Minimum wage workers in Massachusetts have long been fighting for the breathing room an increase in the set rate would bring. Fighting in recent years for what was thought to be the holy grail of $15 an hour. Five years ago, when Gov. Baker signed a bill to raise the state’s $11 an hour minimum to $15, it was considered a major victory. The law mandated incremental yearly increases for the past five years, reaching the full $15 a week ago on New Year’s Day.

But the new minimum wage is no match for rising inflation, which has been going up 7% annually over the last two years. This has left minimum wage workers with less in their pockets despite the higher pay rate.

Congress originally approved the federal minimum wage in 1938 to protect workers and stabilize the economy after the Great Depression. Maybe early on it was possible for minimum wage workers to pay for food and shelter. But the current federal minimum wage of just $7.25 an hour forces many Americans to find ways to supplement that income.

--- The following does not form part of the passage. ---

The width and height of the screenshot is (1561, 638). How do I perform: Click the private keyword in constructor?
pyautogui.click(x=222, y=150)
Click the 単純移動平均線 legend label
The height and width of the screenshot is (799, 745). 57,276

During the height of the Fight for 15 national movement, I was gob smacked by the 2020 study conducted by the nonpartisan Government Accountability Office revealing full-time workers at Walmart and McDonald’s qualified for food stamps and Medicaid. The story of employees struggling to keep food on the table at two of the most profitable corporations in the country made a strong case for the wage boost.

But a number of economists oppose raising the federal wage to $15, claiming it depresses worker productivity, hurts small businesses and worsens inflation.

Massachusetts boasts one of the highest minimum wages in the country, but with a high cost of living that quickly absorbs what might have been a comfortable raise someplace else. Which is why Raise Up Massachusetts — the local advocacy group which pushed for the $15 state minimum — has announced plans to push for another wage bump. Raise Up community organizer Lewis Finfer told WBZ that probably something close to $30 an hour is the goal because “The solution is really to move toward a living wage.

Given the current uncertain state of the economy, I’m certain that will be a hard sell.